Problem description ▸ Reproduce exactly, and only, the lines below from the one containing "Solutions (43, 69)" through the one containing "Subscribe (230, 1075)".

Records ▸
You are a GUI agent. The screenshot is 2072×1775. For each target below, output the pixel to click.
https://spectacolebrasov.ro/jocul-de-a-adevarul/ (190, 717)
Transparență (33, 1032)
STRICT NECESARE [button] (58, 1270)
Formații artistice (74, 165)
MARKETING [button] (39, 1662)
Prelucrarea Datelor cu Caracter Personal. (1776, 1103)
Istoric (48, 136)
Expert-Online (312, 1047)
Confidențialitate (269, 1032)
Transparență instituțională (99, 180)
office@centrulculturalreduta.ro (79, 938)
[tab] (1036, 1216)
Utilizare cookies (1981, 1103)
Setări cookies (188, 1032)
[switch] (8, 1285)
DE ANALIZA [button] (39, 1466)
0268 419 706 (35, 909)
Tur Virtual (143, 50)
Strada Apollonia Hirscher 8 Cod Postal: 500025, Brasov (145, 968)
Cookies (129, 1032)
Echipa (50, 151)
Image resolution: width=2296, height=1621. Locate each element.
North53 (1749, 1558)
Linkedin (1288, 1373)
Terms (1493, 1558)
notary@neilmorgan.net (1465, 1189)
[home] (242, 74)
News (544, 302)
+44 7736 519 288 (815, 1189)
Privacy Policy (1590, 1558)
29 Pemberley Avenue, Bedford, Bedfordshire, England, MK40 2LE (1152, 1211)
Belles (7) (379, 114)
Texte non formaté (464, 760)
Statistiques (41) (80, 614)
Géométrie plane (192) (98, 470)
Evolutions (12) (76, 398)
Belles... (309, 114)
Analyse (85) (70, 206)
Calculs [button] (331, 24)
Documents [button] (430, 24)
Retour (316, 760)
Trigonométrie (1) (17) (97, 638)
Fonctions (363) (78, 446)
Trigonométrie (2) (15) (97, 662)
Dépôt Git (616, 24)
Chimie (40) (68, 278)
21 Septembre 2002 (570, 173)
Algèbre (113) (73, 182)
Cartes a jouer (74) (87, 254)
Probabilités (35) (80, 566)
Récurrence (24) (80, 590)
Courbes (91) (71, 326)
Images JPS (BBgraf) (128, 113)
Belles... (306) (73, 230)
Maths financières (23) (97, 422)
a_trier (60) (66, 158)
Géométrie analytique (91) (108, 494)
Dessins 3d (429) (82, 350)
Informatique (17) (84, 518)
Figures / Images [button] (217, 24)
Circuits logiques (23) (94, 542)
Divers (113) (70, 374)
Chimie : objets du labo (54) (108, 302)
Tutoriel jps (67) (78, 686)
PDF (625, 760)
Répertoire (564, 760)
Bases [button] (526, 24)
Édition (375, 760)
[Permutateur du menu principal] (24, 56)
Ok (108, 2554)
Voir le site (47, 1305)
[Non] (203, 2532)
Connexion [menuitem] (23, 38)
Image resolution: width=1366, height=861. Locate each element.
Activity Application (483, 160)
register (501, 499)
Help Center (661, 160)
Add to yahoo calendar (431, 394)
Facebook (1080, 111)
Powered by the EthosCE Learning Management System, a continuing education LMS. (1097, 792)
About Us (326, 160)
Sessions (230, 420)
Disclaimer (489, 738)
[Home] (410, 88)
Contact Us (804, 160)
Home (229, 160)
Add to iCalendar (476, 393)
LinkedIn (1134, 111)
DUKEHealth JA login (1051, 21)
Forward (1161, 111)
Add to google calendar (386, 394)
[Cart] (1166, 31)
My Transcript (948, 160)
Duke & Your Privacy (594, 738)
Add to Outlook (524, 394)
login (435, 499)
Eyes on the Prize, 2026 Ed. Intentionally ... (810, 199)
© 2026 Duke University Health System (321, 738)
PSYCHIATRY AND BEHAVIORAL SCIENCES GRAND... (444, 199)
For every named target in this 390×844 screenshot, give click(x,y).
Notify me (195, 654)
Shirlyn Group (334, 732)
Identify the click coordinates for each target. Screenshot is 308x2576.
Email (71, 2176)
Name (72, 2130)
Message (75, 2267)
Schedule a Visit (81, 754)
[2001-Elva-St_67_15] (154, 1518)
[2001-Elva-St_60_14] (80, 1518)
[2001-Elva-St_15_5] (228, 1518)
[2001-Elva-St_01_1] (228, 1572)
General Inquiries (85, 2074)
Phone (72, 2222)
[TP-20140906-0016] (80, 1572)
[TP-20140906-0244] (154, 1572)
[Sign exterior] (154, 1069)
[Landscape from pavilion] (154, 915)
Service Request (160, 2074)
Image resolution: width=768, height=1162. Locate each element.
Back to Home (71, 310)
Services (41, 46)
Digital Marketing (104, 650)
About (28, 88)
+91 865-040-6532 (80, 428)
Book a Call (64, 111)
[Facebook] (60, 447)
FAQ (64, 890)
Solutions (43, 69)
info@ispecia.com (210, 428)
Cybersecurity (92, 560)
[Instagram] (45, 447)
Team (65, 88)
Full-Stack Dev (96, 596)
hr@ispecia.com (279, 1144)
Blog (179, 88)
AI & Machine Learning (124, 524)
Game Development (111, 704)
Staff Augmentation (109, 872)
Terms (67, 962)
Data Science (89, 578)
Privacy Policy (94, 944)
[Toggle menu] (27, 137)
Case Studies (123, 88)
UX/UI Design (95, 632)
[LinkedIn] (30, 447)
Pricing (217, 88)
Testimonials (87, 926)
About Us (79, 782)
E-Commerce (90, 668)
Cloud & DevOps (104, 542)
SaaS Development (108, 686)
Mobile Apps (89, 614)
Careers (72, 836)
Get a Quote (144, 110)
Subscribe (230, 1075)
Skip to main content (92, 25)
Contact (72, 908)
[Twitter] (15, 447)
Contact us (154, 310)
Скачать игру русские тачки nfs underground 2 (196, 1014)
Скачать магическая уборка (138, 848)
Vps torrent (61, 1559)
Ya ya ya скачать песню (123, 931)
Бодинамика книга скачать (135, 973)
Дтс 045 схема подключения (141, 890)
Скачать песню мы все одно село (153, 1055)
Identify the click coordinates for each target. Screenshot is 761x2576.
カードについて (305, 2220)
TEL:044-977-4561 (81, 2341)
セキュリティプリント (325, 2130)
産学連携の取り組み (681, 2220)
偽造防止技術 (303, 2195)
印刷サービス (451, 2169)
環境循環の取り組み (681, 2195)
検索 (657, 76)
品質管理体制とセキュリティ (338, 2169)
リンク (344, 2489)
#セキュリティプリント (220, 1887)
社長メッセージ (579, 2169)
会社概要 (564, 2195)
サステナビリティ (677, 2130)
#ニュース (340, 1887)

Final answer ▸
Solutions (43, 69)
info@ispecia.com (210, 428)
Cybersecurity (92, 560)
[Instagram] (45, 447)
Team (65, 88)
Full-Stack Dev (96, 596)
hr@ispecia.com (279, 1144)
Blog (179, 88)
AI & Machine Learning (124, 524)
Game Development (111, 704)
Staff Augmentation (109, 872)
Terms (67, 962)
Data Science (89, 578)
Privacy Policy (94, 944)
[Toggle menu] (27, 137)
Case Studies (123, 88)
UX/UI Design (95, 632)
[LinkedIn] (30, 447)
Pricing (217, 88)
Testimonials (87, 926)
About Us (79, 782)
E-Commerce (90, 668)
Cloud & DevOps (104, 542)
SaaS Development (108, 686)
Mobile Apps (89, 614)
Careers (72, 836)
Get a Quote (144, 110)
Subscribe (230, 1075)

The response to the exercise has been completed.